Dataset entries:
━━━━━━━━━━

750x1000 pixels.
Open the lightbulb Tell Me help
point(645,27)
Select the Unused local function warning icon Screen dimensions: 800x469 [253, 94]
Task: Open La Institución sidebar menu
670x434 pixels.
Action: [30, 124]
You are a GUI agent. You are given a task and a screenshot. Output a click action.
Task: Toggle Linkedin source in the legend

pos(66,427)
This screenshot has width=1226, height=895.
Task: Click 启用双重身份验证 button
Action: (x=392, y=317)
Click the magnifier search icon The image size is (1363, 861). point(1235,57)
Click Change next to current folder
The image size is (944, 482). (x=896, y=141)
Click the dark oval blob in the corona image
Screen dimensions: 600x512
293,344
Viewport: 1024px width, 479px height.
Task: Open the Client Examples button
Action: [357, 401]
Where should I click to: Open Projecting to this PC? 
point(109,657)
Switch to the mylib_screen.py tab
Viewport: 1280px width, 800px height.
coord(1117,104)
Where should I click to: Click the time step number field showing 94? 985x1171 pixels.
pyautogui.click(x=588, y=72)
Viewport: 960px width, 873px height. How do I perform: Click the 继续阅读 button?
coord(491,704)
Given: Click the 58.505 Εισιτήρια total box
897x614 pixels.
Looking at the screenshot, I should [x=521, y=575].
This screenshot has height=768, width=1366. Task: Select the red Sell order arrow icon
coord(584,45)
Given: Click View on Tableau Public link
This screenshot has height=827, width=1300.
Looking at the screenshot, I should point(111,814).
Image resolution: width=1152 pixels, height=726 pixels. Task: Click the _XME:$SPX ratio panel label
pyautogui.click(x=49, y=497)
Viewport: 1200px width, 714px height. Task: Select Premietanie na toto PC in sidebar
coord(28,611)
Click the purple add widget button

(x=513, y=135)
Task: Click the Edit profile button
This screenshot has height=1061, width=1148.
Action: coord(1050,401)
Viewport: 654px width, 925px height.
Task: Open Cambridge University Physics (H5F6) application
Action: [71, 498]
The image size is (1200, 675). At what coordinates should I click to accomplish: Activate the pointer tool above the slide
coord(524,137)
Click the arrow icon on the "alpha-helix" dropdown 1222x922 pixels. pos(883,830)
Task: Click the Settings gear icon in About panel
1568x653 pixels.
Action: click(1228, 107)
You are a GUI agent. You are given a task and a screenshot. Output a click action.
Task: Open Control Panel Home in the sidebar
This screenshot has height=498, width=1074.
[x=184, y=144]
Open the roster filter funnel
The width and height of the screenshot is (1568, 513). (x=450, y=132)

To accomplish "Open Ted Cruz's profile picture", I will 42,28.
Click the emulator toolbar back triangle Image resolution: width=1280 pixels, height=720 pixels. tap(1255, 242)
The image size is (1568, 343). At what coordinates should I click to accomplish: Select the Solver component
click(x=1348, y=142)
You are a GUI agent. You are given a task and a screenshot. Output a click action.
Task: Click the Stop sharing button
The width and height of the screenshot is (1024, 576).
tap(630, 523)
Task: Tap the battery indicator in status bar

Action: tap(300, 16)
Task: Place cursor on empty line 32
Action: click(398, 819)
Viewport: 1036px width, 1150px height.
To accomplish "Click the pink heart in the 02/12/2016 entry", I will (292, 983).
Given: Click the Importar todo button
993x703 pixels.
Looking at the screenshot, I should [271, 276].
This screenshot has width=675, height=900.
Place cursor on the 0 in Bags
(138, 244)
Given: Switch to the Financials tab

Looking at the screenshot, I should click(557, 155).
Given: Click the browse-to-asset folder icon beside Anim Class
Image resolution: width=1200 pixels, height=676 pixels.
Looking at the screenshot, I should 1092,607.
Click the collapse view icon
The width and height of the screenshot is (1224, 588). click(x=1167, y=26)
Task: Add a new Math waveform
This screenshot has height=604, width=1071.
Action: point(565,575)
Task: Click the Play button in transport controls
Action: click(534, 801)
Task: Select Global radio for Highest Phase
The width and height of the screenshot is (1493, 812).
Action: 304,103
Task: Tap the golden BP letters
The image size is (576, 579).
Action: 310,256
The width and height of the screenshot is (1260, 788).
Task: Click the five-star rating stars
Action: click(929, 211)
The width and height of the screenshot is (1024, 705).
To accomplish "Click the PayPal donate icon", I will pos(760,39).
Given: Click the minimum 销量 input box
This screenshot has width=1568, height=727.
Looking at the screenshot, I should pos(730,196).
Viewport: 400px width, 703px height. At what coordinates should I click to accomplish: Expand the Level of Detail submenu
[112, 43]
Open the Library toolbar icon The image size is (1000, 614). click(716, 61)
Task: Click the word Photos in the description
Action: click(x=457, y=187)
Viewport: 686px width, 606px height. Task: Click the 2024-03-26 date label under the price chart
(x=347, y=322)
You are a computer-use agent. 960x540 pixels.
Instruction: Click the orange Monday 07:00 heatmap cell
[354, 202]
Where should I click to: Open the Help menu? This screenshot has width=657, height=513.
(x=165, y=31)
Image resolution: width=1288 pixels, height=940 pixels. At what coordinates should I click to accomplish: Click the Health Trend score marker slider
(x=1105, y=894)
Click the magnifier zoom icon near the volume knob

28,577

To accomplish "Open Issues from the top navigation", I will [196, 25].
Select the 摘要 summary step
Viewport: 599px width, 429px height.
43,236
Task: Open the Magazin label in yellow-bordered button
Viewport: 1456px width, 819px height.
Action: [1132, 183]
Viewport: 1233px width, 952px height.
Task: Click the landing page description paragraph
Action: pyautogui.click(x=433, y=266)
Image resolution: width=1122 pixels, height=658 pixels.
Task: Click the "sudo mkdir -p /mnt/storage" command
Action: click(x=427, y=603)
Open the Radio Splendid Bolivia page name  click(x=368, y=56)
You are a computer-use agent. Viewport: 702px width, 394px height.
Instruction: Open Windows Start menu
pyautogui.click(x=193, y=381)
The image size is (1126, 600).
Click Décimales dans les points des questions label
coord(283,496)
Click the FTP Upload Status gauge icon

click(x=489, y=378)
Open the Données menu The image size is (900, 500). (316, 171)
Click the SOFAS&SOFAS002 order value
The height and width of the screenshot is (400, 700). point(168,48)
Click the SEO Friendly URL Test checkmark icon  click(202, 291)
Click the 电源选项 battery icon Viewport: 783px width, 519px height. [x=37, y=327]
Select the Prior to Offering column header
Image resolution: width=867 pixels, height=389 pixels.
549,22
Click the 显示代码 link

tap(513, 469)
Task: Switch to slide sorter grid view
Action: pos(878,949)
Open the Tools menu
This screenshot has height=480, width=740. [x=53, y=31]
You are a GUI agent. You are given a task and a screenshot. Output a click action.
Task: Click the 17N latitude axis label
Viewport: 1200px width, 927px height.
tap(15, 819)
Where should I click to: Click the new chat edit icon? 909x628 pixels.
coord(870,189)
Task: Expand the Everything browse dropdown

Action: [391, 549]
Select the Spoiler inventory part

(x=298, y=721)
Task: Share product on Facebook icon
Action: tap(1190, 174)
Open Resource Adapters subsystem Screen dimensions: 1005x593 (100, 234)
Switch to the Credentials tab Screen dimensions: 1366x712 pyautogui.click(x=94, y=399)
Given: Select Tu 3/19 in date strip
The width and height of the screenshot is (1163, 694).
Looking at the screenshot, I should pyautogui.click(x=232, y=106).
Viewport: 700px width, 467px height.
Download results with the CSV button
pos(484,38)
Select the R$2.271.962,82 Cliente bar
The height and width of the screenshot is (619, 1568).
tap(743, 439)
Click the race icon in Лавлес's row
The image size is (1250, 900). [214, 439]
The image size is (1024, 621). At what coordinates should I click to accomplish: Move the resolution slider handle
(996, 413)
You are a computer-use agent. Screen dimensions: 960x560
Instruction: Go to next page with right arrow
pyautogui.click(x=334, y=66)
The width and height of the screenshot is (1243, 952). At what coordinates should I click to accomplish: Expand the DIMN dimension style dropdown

━━━━━━━━━━

◆ WHAT THIS TASK INVOLVES: Can you give every line above again, exactly as written?

◆ TASK ANSWER:
750x1000 pixels.
Open the lightbulb Tell Me help
point(645,27)
Select the Unused local function warning icon Screen dimensions: 800x469 [253, 94]
Task: Open La Institución sidebar menu
670x434 pixels.
Action: [30, 124]
You are a GUI agent. You are given a task and a screenshot. Output a click action.
Task: Toggle Linkedin source in the legend

pos(66,427)
This screenshot has width=1226, height=895.
Task: Click 启用双重身份验证 button
Action: (x=392, y=317)
Click the magnifier search icon The image size is (1363, 861). point(1235,57)
Click Change next to current folder
The image size is (944, 482). (x=896, y=141)
Click the dark oval blob in the corona image
Screen dimensions: 600x512
293,344
Viewport: 1024px width, 479px height.
Task: Open the Client Examples button
Action: [357, 401]
Where should I click to: Open Projecting to this PC? 
point(109,657)
Switch to the mylib_screen.py tab
Viewport: 1280px width, 800px height.
coord(1117,104)
Where should I click to: Click the time step number field showing 94? 985x1171 pixels.
pyautogui.click(x=588, y=72)
Viewport: 960px width, 873px height. How do I perform: Click the 继续阅读 button?
coord(491,704)
Given: Click the 58.505 Εισιτήρια total box
897x614 pixels.
Looking at the screenshot, I should [x=521, y=575].
This screenshot has height=768, width=1366. Task: Select the red Sell order arrow icon
coord(584,45)
Given: Click View on Tableau Public link
This screenshot has height=827, width=1300.
Looking at the screenshot, I should point(111,814).
Image resolution: width=1152 pixels, height=726 pixels. Task: Click the _XME:$SPX ratio panel label
pyautogui.click(x=49, y=497)
Viewport: 1200px width, 714px height. Task: Select Premietanie na toto PC in sidebar
coord(28,611)
Click the purple add widget button

(x=513, y=135)
Task: Click the Edit profile button
This screenshot has height=1061, width=1148.
Action: coord(1050,401)
Viewport: 654px width, 925px height.
Task: Open Cambridge University Physics (H5F6) application
Action: [71, 498]
The image size is (1200, 675). At what coordinates should I click to accomplish: Activate the pointer tool above the slide
coord(524,137)
Click the arrow icon on the "alpha-helix" dropdown 1222x922 pixels. pos(883,830)
Task: Click the Settings gear icon in About panel
1568x653 pixels.
Action: click(1228, 107)
You are a GUI agent. You are given a task and a screenshot. Output a click action.
Task: Open Control Panel Home in the sidebar
This screenshot has height=498, width=1074.
[x=184, y=144]
Open the roster filter funnel
The width and height of the screenshot is (1568, 513). (x=450, y=132)

To accomplish "Open Ted Cruz's profile picture", I will 42,28.
Click the emulator toolbar back triangle Image resolution: width=1280 pixels, height=720 pixels. tap(1255, 242)
The image size is (1568, 343). At what coordinates should I click to accomplish: Select the Solver component
click(x=1348, y=142)
You are a GUI agent. You are given a task and a screenshot. Output a click action.
Task: Click the Stop sharing button
The width and height of the screenshot is (1024, 576).
tap(630, 523)
Task: Tap the battery indicator in status bar

Action: tap(300, 16)
Task: Place cursor on empty line 32
Action: click(398, 819)
Viewport: 1036px width, 1150px height.
To accomplish "Click the pink heart in the 02/12/2016 entry", I will (292, 983).
Given: Click the Importar todo button
993x703 pixels.
Looking at the screenshot, I should [271, 276].
This screenshot has width=675, height=900.
Place cursor on the 0 in Bags
(138, 244)
Given: Switch to the Financials tab

Looking at the screenshot, I should click(557, 155).
Given: Click the browse-to-asset folder icon beside Anim Class
Image resolution: width=1200 pixels, height=676 pixels.
Looking at the screenshot, I should 1092,607.
Click the collapse view icon
The width and height of the screenshot is (1224, 588). click(x=1167, y=26)
Task: Add a new Math waveform
This screenshot has height=604, width=1071.
Action: point(565,575)
Task: Click the Play button in transport controls
Action: click(534, 801)
Task: Select Global radio for Highest Phase
The width and height of the screenshot is (1493, 812).
Action: 304,103
Task: Tap the golden BP letters
The image size is (576, 579).
Action: 310,256
The width and height of the screenshot is (1260, 788).
Task: Click the five-star rating stars
Action: click(929, 211)
The width and height of the screenshot is (1024, 705).
To accomplish "Click the PayPal donate icon", I will pos(760,39).
Given: Click the minimum 销量 input box
This screenshot has width=1568, height=727.
Looking at the screenshot, I should pos(730,196).
Viewport: 400px width, 703px height. At what coordinates should I click to accomplish: Expand the Level of Detail submenu
[112, 43]
Open the Library toolbar icon The image size is (1000, 614). click(716, 61)
Task: Click the word Photos in the description
Action: click(x=457, y=187)
Viewport: 686px width, 606px height. Task: Click the 2024-03-26 date label under the price chart
(x=347, y=322)
You are a computer-use agent. 960x540 pixels.
Instruction: Click the orange Monday 07:00 heatmap cell
[354, 202]
Where should I click to: Open the Help menu? This screenshot has width=657, height=513.
(x=165, y=31)
Image resolution: width=1288 pixels, height=940 pixels. At what coordinates should I click to accomplish: Click the Health Trend score marker slider
(x=1105, y=894)
Click the magnifier zoom icon near the volume knob

28,577

To accomplish "Open Issues from the top navigation", I will [196, 25].
Select the 摘要 summary step
Viewport: 599px width, 429px height.
43,236
Task: Open the Magazin label in yellow-bordered button
Viewport: 1456px width, 819px height.
Action: [1132, 183]
Viewport: 1233px width, 952px height.
Task: Click the landing page description paragraph
Action: pyautogui.click(x=433, y=266)
Image resolution: width=1122 pixels, height=658 pixels.
Task: Click the "sudo mkdir -p /mnt/storage" command
Action: click(x=427, y=603)
Open the Radio Splendid Bolivia page name  click(x=368, y=56)
You are a computer-use agent. Viewport: 702px width, 394px height.
Instruction: Open Windows Start menu
pyautogui.click(x=193, y=381)
The image size is (1126, 600).
Click Décimales dans les points des questions label
coord(283,496)
Click the FTP Upload Status gauge icon

click(x=489, y=378)
Open the Données menu The image size is (900, 500). (316, 171)
Click the SOFAS&SOFAS002 order value
The height and width of the screenshot is (400, 700). point(168,48)
Click the SEO Friendly URL Test checkmark icon  click(202, 291)
Click the 电源选项 battery icon Viewport: 783px width, 519px height. [x=37, y=327]
Select the Prior to Offering column header
Image resolution: width=867 pixels, height=389 pixels.
549,22
Click the 显示代码 link

tap(513, 469)
Task: Switch to slide sorter grid view
Action: pos(878,949)
Open the Tools menu
This screenshot has height=480, width=740. [x=53, y=31]
You are a GUI agent. You are given a task and a screenshot. Output a click action.
Task: Click the 17N latitude axis label
Viewport: 1200px width, 927px height.
tap(15, 819)
Where should I click to: Click the new chat edit icon? 909x628 pixels.
coord(870,189)
Task: Expand the Everything browse dropdown

Action: [391, 549]
Select the Spoiler inventory part

(x=298, y=721)
Task: Share product on Facebook icon
Action: tap(1190, 174)
Open Resource Adapters subsystem Screen dimensions: 1005x593 (100, 234)
Switch to the Credentials tab Screen dimensions: 1366x712 pyautogui.click(x=94, y=399)
Given: Select Tu 3/19 in date strip
The width and height of the screenshot is (1163, 694).
Looking at the screenshot, I should pyautogui.click(x=232, y=106).
Viewport: 700px width, 467px height.
Download results with the CSV button
pos(484,38)
Select the R$2.271.962,82 Cliente bar
The height and width of the screenshot is (619, 1568).
tap(743, 439)
Click the race icon in Лавлес's row
The image size is (1250, 900). [214, 439]
The image size is (1024, 621). At what coordinates should I click to accomplish: Move the resolution slider handle
(996, 413)
You are a computer-use agent. Screen dimensions: 960x560
Instruction: Go to next page with right arrow
pyautogui.click(x=334, y=66)
The width and height of the screenshot is (1243, 952). At what coordinates should I click to accomplish: Expand the DIMN dimension style dropdown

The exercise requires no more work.